What you should do - Give back every entry below, exactly as written.

Listed entries -
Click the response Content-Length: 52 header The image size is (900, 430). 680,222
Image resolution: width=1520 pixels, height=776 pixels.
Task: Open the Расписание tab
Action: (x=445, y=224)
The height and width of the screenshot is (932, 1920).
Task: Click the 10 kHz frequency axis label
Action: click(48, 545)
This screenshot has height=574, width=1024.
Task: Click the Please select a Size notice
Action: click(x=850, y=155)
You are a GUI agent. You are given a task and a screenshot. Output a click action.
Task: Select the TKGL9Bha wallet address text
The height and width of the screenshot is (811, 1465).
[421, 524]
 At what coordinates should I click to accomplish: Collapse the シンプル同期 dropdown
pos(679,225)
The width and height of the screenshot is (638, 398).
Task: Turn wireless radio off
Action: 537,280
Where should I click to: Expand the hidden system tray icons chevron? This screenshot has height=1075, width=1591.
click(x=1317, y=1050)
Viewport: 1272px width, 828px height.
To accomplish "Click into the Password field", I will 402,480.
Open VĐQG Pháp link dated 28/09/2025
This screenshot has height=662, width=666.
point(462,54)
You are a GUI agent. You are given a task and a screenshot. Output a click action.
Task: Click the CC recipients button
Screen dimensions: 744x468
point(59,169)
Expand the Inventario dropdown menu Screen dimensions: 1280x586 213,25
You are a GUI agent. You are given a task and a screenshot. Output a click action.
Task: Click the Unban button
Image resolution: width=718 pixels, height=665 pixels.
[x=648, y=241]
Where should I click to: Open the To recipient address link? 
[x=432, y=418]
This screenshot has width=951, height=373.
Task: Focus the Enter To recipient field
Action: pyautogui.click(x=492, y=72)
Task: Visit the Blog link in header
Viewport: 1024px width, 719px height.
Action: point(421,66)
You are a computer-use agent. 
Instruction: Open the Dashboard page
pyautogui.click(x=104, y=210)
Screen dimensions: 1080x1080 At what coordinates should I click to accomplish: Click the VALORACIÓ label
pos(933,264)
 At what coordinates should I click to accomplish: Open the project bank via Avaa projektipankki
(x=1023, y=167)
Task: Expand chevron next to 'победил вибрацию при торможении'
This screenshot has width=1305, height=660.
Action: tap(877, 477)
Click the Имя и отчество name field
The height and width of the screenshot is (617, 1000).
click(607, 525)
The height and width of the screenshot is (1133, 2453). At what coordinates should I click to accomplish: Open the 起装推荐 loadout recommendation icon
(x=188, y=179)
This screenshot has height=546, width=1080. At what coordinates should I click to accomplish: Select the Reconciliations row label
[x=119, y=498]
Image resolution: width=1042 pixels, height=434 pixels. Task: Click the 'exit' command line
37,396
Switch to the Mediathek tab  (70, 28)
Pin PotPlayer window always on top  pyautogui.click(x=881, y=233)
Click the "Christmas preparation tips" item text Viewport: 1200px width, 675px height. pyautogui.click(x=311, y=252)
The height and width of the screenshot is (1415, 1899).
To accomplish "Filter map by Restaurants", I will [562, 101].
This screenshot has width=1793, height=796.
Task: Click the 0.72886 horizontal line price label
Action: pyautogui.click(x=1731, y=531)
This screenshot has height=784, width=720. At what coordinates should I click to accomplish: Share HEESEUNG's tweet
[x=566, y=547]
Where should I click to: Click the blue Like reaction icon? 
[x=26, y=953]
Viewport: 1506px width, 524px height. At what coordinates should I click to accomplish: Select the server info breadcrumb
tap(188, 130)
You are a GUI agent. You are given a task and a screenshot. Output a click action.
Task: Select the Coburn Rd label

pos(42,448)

Solved exercise -
Click the response Content-Length: 52 header The image size is (900, 430). 680,222
Image resolution: width=1520 pixels, height=776 pixels.
Task: Open the Расписание tab
Action: (x=445, y=224)
The height and width of the screenshot is (932, 1920).
Task: Click the 10 kHz frequency axis label
Action: click(48, 545)
This screenshot has height=574, width=1024.
Task: Click the Please select a Size notice
Action: click(x=850, y=155)
You are a GUI agent. You are given a task and a screenshot. Output a click action.
Task: Select the TKGL9Bha wallet address text
The height and width of the screenshot is (811, 1465).
[421, 524]
 At what coordinates should I click to accomplish: Collapse the シンプル同期 dropdown
pos(679,225)
The width and height of the screenshot is (638, 398).
Task: Turn wireless radio off
Action: 537,280
Where should I click to: Expand the hidden system tray icons chevron? This screenshot has height=1075, width=1591.
click(x=1317, y=1050)
Viewport: 1272px width, 828px height.
To accomplish "Click into the Password field", I will 402,480.
Open VĐQG Pháp link dated 28/09/2025
This screenshot has height=662, width=666.
point(462,54)
You are a GUI agent. You are given a task and a screenshot. Output a click action.
Task: Click the CC recipients button
Screen dimensions: 744x468
point(59,169)
Expand the Inventario dropdown menu Screen dimensions: 1280x586 213,25
You are a GUI agent. You are given a task and a screenshot. Output a click action.
Task: Click the Unban button
Image resolution: width=718 pixels, height=665 pixels.
[x=648, y=241]
Where should I click to: Open the To recipient address link? 
[x=432, y=418]
This screenshot has width=951, height=373.
Task: Focus the Enter To recipient field
Action: pyautogui.click(x=492, y=72)
Task: Visit the Blog link in header
Viewport: 1024px width, 719px height.
Action: point(421,66)
You are a computer-use agent. 
Instruction: Open the Dashboard page
pyautogui.click(x=104, y=210)
Screen dimensions: 1080x1080 At what coordinates should I click to accomplish: Click the VALORACIÓ label
pos(933,264)
 At what coordinates should I click to accomplish: Open the project bank via Avaa projektipankki
(x=1023, y=167)
Task: Expand chevron next to 'победил вибрацию при торможении'
This screenshot has width=1305, height=660.
Action: tap(877, 477)
Click the Имя и отчество name field
The height and width of the screenshot is (617, 1000).
click(607, 525)
The height and width of the screenshot is (1133, 2453). At what coordinates should I click to accomplish: Open the 起装推荐 loadout recommendation icon
(x=188, y=179)
This screenshot has height=546, width=1080. At what coordinates should I click to accomplish: Select the Reconciliations row label
[x=119, y=498]
Image resolution: width=1042 pixels, height=434 pixels. Task: Click the 'exit' command line
37,396
Switch to the Mediathek tab  (70, 28)
Pin PotPlayer window always on top  pyautogui.click(x=881, y=233)
Click the "Christmas preparation tips" item text Viewport: 1200px width, 675px height. pyautogui.click(x=311, y=252)
The height and width of the screenshot is (1415, 1899).
To accomplish "Filter map by Restaurants", I will [562, 101].
This screenshot has width=1793, height=796.
Task: Click the 0.72886 horizontal line price label
Action: pyautogui.click(x=1731, y=531)
This screenshot has height=784, width=720. At what coordinates should I click to accomplish: Share HEESEUNG's tweet
[x=566, y=547]
Where should I click to: Click the blue Like reaction icon? 
[x=26, y=953]
Viewport: 1506px width, 524px height. At what coordinates should I click to accomplish: Select the server info breadcrumb
tap(188, 130)
You are a GUI agent. You are given a task and a screenshot. Output a click action.
Task: Select the Coburn Rd label

pos(42,448)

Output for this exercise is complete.